▶ [Stored items]
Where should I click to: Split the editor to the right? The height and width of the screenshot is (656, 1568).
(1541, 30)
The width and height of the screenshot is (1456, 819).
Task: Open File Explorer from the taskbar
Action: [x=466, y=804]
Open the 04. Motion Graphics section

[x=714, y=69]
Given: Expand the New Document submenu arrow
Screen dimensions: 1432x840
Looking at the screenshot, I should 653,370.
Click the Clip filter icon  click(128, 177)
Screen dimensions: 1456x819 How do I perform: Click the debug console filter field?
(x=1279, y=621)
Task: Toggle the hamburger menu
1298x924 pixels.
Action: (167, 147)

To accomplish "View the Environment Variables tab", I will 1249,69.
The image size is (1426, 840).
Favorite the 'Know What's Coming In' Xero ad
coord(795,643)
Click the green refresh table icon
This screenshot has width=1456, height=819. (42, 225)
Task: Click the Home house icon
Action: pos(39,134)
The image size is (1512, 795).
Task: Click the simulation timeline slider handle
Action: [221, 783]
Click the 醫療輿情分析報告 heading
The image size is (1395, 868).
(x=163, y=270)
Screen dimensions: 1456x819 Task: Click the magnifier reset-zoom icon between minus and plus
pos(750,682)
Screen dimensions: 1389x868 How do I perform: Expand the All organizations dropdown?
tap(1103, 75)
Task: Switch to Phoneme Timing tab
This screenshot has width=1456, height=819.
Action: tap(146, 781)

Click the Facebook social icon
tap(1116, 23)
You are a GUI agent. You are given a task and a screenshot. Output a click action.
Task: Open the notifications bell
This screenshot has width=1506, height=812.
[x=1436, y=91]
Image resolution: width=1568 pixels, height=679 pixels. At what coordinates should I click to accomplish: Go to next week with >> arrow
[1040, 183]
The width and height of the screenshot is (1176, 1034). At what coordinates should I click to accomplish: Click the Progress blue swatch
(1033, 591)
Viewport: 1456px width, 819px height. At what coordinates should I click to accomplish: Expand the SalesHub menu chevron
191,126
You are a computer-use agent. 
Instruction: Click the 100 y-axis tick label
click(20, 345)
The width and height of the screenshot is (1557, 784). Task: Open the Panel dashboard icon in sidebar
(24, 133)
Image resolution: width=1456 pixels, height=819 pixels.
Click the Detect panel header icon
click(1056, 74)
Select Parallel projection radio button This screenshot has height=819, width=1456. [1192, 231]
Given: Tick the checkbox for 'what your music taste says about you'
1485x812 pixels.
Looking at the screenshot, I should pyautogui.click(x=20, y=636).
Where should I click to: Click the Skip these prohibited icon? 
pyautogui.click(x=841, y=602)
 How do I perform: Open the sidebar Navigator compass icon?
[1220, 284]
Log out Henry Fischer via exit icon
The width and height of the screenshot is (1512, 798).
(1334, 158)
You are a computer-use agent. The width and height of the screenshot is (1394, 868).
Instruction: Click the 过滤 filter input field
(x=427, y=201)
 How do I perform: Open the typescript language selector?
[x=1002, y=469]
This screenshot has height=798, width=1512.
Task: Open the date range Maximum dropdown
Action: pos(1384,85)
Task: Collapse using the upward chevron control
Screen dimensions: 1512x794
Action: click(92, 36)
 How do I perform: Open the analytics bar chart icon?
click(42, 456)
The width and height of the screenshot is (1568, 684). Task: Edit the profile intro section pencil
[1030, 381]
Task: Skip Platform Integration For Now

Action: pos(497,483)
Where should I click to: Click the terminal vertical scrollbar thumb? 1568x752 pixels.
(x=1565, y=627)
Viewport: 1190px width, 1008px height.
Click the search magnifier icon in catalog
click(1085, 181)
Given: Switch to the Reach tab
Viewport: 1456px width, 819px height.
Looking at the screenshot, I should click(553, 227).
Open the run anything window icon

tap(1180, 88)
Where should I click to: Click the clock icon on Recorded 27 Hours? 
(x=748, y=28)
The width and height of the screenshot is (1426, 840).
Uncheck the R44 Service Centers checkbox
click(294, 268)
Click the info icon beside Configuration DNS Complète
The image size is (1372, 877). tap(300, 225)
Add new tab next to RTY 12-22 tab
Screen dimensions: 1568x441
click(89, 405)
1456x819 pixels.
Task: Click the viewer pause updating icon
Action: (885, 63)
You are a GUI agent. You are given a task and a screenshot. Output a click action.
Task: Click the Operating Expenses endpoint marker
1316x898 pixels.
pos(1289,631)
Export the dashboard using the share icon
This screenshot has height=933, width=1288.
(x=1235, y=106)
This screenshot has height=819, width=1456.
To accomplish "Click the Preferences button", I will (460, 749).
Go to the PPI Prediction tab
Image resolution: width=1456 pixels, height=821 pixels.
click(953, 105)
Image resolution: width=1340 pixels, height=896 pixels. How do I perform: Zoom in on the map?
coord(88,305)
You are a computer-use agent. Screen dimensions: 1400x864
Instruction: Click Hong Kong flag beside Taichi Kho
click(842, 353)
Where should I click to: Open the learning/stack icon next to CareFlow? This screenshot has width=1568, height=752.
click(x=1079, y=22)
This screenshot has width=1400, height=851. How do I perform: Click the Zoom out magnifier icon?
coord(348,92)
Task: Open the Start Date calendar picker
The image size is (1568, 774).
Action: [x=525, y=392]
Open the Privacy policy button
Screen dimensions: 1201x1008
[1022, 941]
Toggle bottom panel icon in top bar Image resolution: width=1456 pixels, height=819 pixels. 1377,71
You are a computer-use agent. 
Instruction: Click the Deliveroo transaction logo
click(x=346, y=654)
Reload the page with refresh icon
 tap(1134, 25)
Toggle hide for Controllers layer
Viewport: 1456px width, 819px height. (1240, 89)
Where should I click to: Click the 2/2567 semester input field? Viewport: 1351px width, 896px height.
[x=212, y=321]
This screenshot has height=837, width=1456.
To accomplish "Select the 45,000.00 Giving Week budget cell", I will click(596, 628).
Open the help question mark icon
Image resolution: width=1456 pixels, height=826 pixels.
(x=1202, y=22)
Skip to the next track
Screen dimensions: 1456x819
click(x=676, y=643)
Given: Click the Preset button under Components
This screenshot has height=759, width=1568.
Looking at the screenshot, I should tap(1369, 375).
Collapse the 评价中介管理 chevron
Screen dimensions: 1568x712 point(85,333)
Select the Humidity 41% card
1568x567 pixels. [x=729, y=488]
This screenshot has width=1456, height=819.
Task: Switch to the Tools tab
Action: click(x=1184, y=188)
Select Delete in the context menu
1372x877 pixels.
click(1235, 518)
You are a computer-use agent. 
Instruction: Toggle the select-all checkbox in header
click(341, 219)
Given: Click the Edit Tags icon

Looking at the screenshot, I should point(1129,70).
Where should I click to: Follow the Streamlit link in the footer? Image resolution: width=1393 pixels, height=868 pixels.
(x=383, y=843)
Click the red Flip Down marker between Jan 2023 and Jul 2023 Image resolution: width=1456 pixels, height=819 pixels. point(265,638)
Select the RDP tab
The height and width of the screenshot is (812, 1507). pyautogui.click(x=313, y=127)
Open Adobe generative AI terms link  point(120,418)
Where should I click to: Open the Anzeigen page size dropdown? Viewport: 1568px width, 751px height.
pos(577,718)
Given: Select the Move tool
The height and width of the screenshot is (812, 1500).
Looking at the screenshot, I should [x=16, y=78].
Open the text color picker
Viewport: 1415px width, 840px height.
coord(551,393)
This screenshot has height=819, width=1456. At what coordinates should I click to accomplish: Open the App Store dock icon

▶ [Your instructions] Here, the records must be output exactly and in full.

▶ [Completed task]
Where should I click to: Split the editor to the right? The height and width of the screenshot is (656, 1568).
(1541, 30)
The width and height of the screenshot is (1456, 819).
Task: Open File Explorer from the taskbar
Action: [x=466, y=804]
Open the 04. Motion Graphics section

[x=714, y=69]
Given: Expand the New Document submenu arrow
Screen dimensions: 1432x840
Looking at the screenshot, I should 653,370.
Click the Clip filter icon  click(128, 177)
Screen dimensions: 1456x819 How do I perform: Click the debug console filter field?
(x=1279, y=621)
Task: Toggle the hamburger menu
1298x924 pixels.
Action: (167, 147)

To accomplish "View the Environment Variables tab", I will 1249,69.
The image size is (1426, 840).
Favorite the 'Know What's Coming In' Xero ad
coord(795,643)
Click the green refresh table icon
This screenshot has width=1456, height=819. (42, 225)
Task: Click the Home house icon
Action: pos(39,134)
The image size is (1512, 795).
Task: Click the simulation timeline slider handle
Action: [221, 783]
Click the 醫療輿情分析報告 heading
The image size is (1395, 868).
(x=163, y=270)
Screen dimensions: 1456x819 Task: Click the magnifier reset-zoom icon between minus and plus
pos(750,682)
Screen dimensions: 1389x868 How do I perform: Expand the All organizations dropdown?
tap(1103, 75)
Task: Switch to Phoneme Timing tab
This screenshot has width=1456, height=819.
Action: tap(146, 781)

Click the Facebook social icon
tap(1116, 23)
You are a GUI agent. You are given a task and a screenshot. Output a click action.
Task: Open the notifications bell
This screenshot has width=1506, height=812.
[x=1436, y=91]
Image resolution: width=1568 pixels, height=679 pixels. At what coordinates should I click to accomplish: Go to next week with >> arrow
[1040, 183]
The width and height of the screenshot is (1176, 1034). At what coordinates should I click to accomplish: Click the Progress blue swatch
(1033, 591)
Viewport: 1456px width, 819px height. At what coordinates should I click to accomplish: Expand the SalesHub menu chevron
191,126
You are a computer-use agent. 
Instruction: Click the 100 y-axis tick label
click(20, 345)
The width and height of the screenshot is (1557, 784). Task: Open the Panel dashboard icon in sidebar
(24, 133)
Image resolution: width=1456 pixels, height=819 pixels.
Click the Detect panel header icon
click(1056, 74)
Select Parallel projection radio button This screenshot has height=819, width=1456. [1192, 231]
Given: Tick the checkbox for 'what your music taste says about you'
1485x812 pixels.
Looking at the screenshot, I should pyautogui.click(x=20, y=636).
Where should I click to: Click the Skip these prohibited icon? 
pyautogui.click(x=841, y=602)
 How do I perform: Open the sidebar Navigator compass icon?
[1220, 284]
Log out Henry Fischer via exit icon
The width and height of the screenshot is (1512, 798).
(1334, 158)
You are a computer-use agent. The width and height of the screenshot is (1394, 868).
Instruction: Click the 过滤 filter input field
(x=427, y=201)
 How do I perform: Open the typescript language selector?
[x=1002, y=469]
This screenshot has height=798, width=1512.
Task: Open the date range Maximum dropdown
Action: pos(1384,85)
Task: Collapse using the upward chevron control
Screen dimensions: 1512x794
Action: click(92, 36)
 How do I perform: Open the analytics bar chart icon?
click(42, 456)
The width and height of the screenshot is (1568, 684). Task: Edit the profile intro section pencil
[1030, 381]
Task: Skip Platform Integration For Now

Action: pos(497,483)
Where should I click to: Click the terminal vertical scrollbar thumb? 1568x752 pixels.
(x=1565, y=627)
Viewport: 1190px width, 1008px height.
Click the search magnifier icon in catalog
click(1085, 181)
Given: Switch to the Reach tab
Viewport: 1456px width, 819px height.
Looking at the screenshot, I should click(553, 227).
Open the run anything window icon

tap(1180, 88)
Where should I click to: Click the clock icon on Recorded 27 Hours? 
(x=748, y=28)
The width and height of the screenshot is (1426, 840).
Uncheck the R44 Service Centers checkbox
click(294, 268)
Click the info icon beside Configuration DNS Complète
The image size is (1372, 877). tap(300, 225)
Add new tab next to RTY 12-22 tab
Screen dimensions: 1568x441
click(89, 405)
1456x819 pixels.
Task: Click the viewer pause updating icon
Action: (885, 63)
You are a GUI agent. You are given a task and a screenshot. Output a click action.
Task: Click the Operating Expenses endpoint marker
1316x898 pixels.
pos(1289,631)
Export the dashboard using the share icon
This screenshot has height=933, width=1288.
(x=1235, y=106)
This screenshot has height=819, width=1456.
To accomplish "Click the Preferences button", I will (460, 749).
Go to the PPI Prediction tab
Image resolution: width=1456 pixels, height=821 pixels.
click(953, 105)
Image resolution: width=1340 pixels, height=896 pixels. How do I perform: Zoom in on the map?
coord(88,305)
You are a computer-use agent. Screen dimensions: 1400x864
Instruction: Click Hong Kong flag beside Taichi Kho
click(842, 353)
Where should I click to: Open the learning/stack icon next to CareFlow? This screenshot has width=1568, height=752.
click(x=1079, y=22)
This screenshot has width=1400, height=851. How do I perform: Click the Zoom out magnifier icon?
coord(348,92)
Task: Open the Start Date calendar picker
The image size is (1568, 774).
Action: [x=525, y=392]
Open the Privacy policy button
Screen dimensions: 1201x1008
[1022, 941]
Toggle bottom panel icon in top bar Image resolution: width=1456 pixels, height=819 pixels. 1377,71
You are a computer-use agent. 
Instruction: Click the Deliveroo transaction logo
click(x=346, y=654)
Reload the page with refresh icon
 tap(1134, 25)
Toggle hide for Controllers layer
Viewport: 1456px width, 819px height. (1240, 89)
Where should I click to: Click the 2/2567 semester input field? Viewport: 1351px width, 896px height.
[x=212, y=321]
This screenshot has height=837, width=1456.
To accomplish "Select the 45,000.00 Giving Week budget cell", I will click(596, 628).
Open the help question mark icon
Image resolution: width=1456 pixels, height=826 pixels.
(x=1202, y=22)
Skip to the next track
Screen dimensions: 1456x819
click(x=676, y=643)
Given: Click the Preset button under Components
This screenshot has height=759, width=1568.
Looking at the screenshot, I should tap(1369, 375).
Collapse the 评价中介管理 chevron
Screen dimensions: 1568x712 point(85,333)
Select the Humidity 41% card
1568x567 pixels. [x=729, y=488]
This screenshot has width=1456, height=819.
Task: Switch to the Tools tab
Action: click(x=1184, y=188)
Select Delete in the context menu
1372x877 pixels.
click(1235, 518)
You are a computer-use agent. 
Instruction: Toggle the select-all checkbox in header
click(341, 219)
Given: Click the Edit Tags icon

Looking at the screenshot, I should point(1129,70).
Where should I click to: Follow the Streamlit link in the footer? Image resolution: width=1393 pixels, height=868 pixels.
(x=383, y=843)
Click the red Flip Down marker between Jan 2023 and Jul 2023 Image resolution: width=1456 pixels, height=819 pixels. point(265,638)
Select the RDP tab
The height and width of the screenshot is (812, 1507). pyautogui.click(x=313, y=127)
Open Adobe generative AI terms link  point(120,418)
Where should I click to: Open the Anzeigen page size dropdown? Viewport: 1568px width, 751px height.
pos(577,718)
Given: Select the Move tool
The height and width of the screenshot is (812, 1500).
Looking at the screenshot, I should [x=16, y=78].
Open the text color picker
Viewport: 1415px width, 840px height.
coord(551,393)
This screenshot has height=819, width=1456. At what coordinates should I click to accomplish: Open the App Store dock icon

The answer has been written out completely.